[Collected data entries]
Segment Open

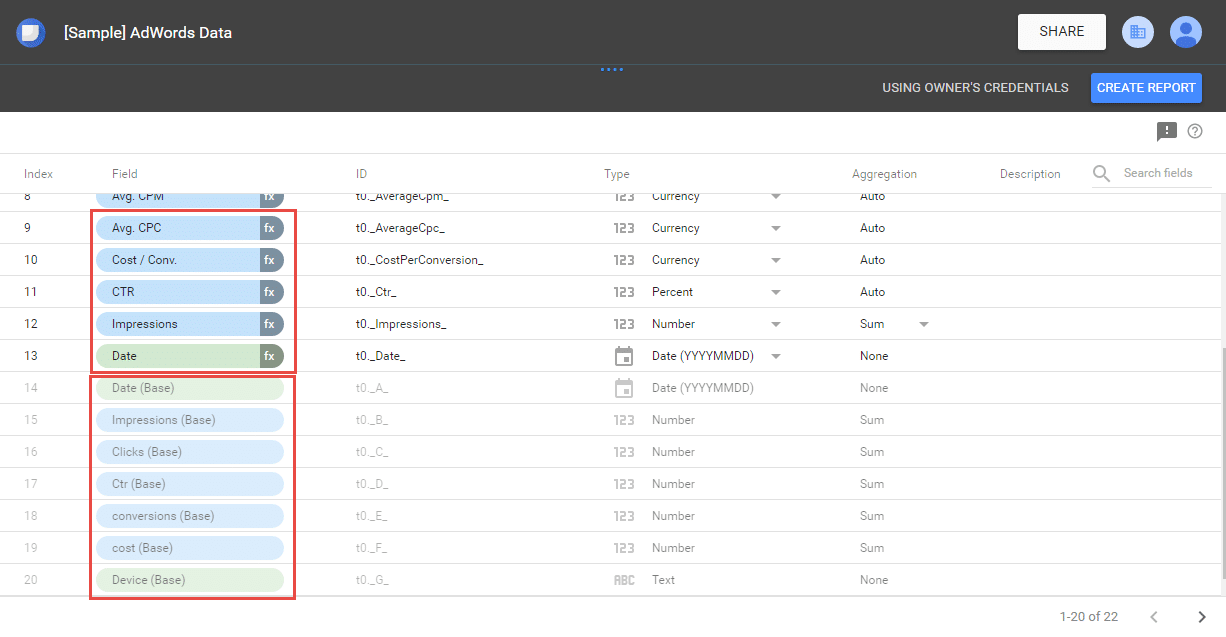The image size is (1226, 637).
Task: Edit the fx formula of CTR field
Action: 269,292
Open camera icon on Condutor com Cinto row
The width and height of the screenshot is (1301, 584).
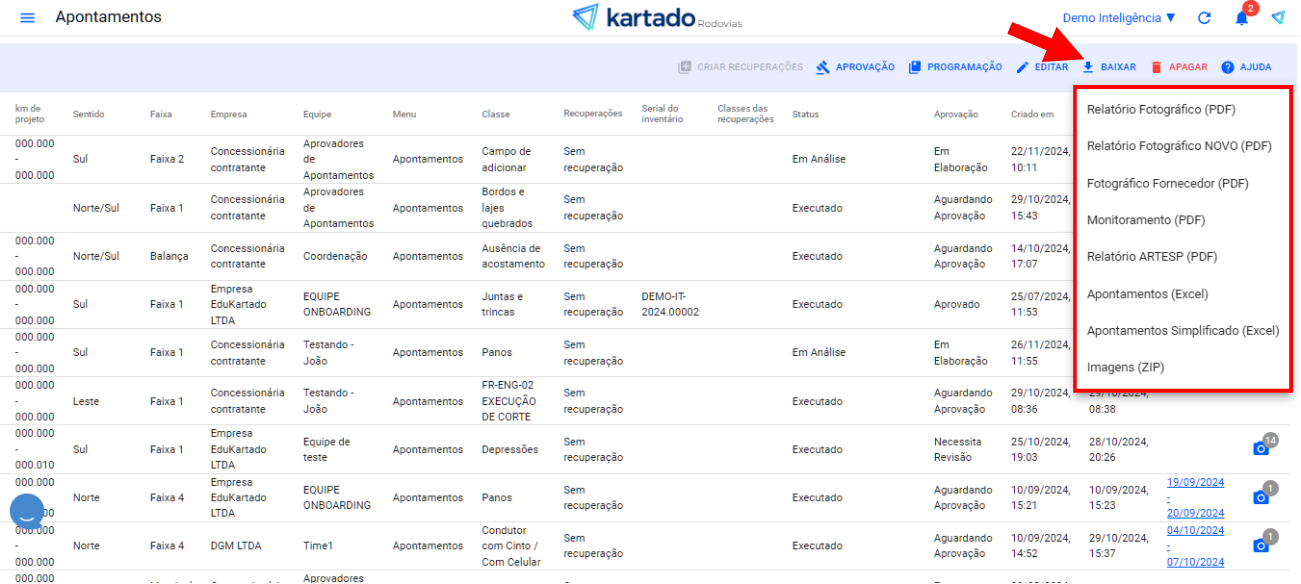coord(1261,545)
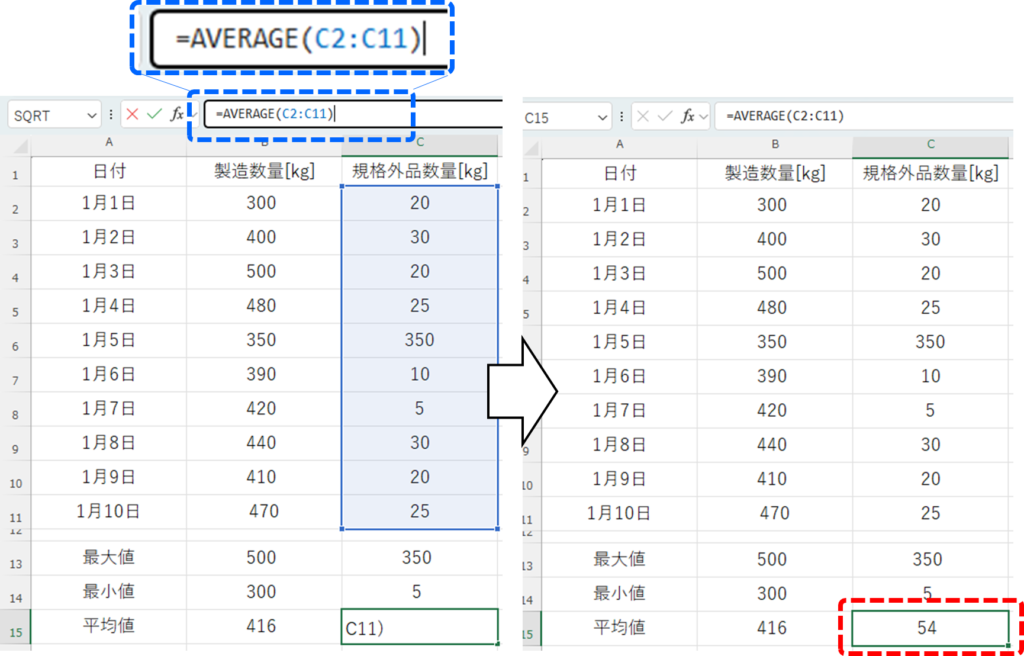Select column A header in the left sheet
1024x656 pixels.
tap(108, 144)
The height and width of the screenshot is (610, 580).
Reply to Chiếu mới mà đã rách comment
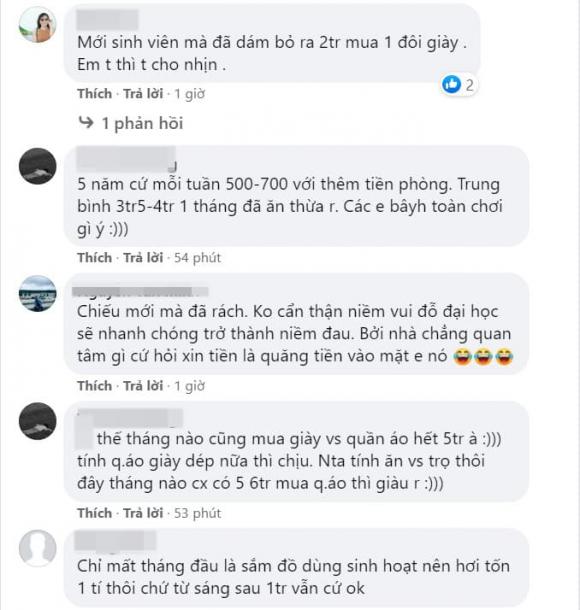(143, 386)
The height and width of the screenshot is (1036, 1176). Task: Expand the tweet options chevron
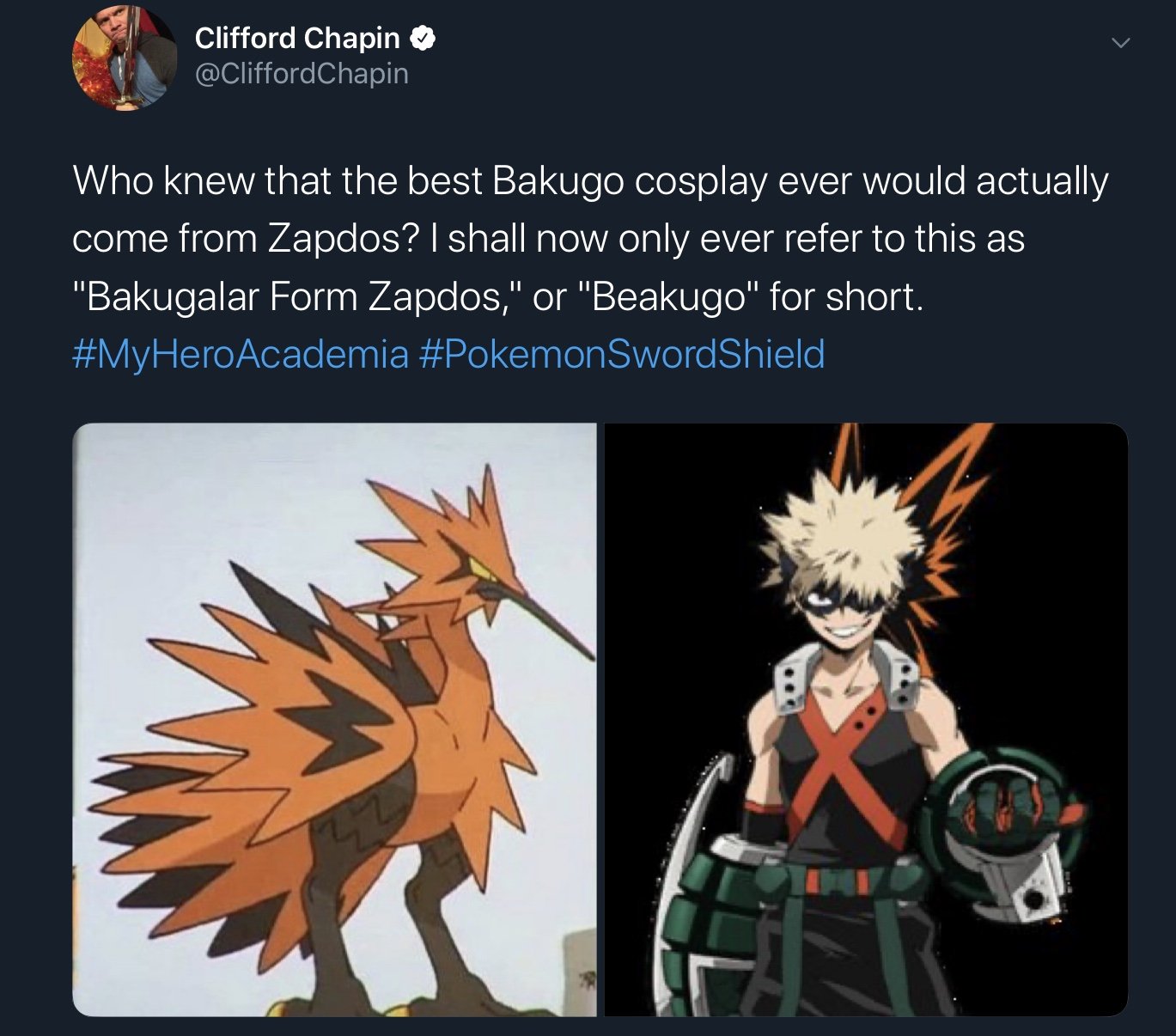coord(1119,43)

Segment Closed

Activity
There should be an exact restatement of the lines from the line with "Open camera icon on Condutor com Cinto row" through the last line of the entries above, and no pictures in it.

Written solution
Open camera icon on Condutor com Cinto row
The width and height of the screenshot is (1301, 584).
coord(1261,545)
Select column A header in the left sheet
1024x656 pixels.
tap(108, 144)
The height and width of the screenshot is (610, 580).
Reply to Chiếu mới mà đã rách comment
(143, 386)
The height and width of the screenshot is (1036, 1176). Task: Expand the tweet options chevron
coord(1119,43)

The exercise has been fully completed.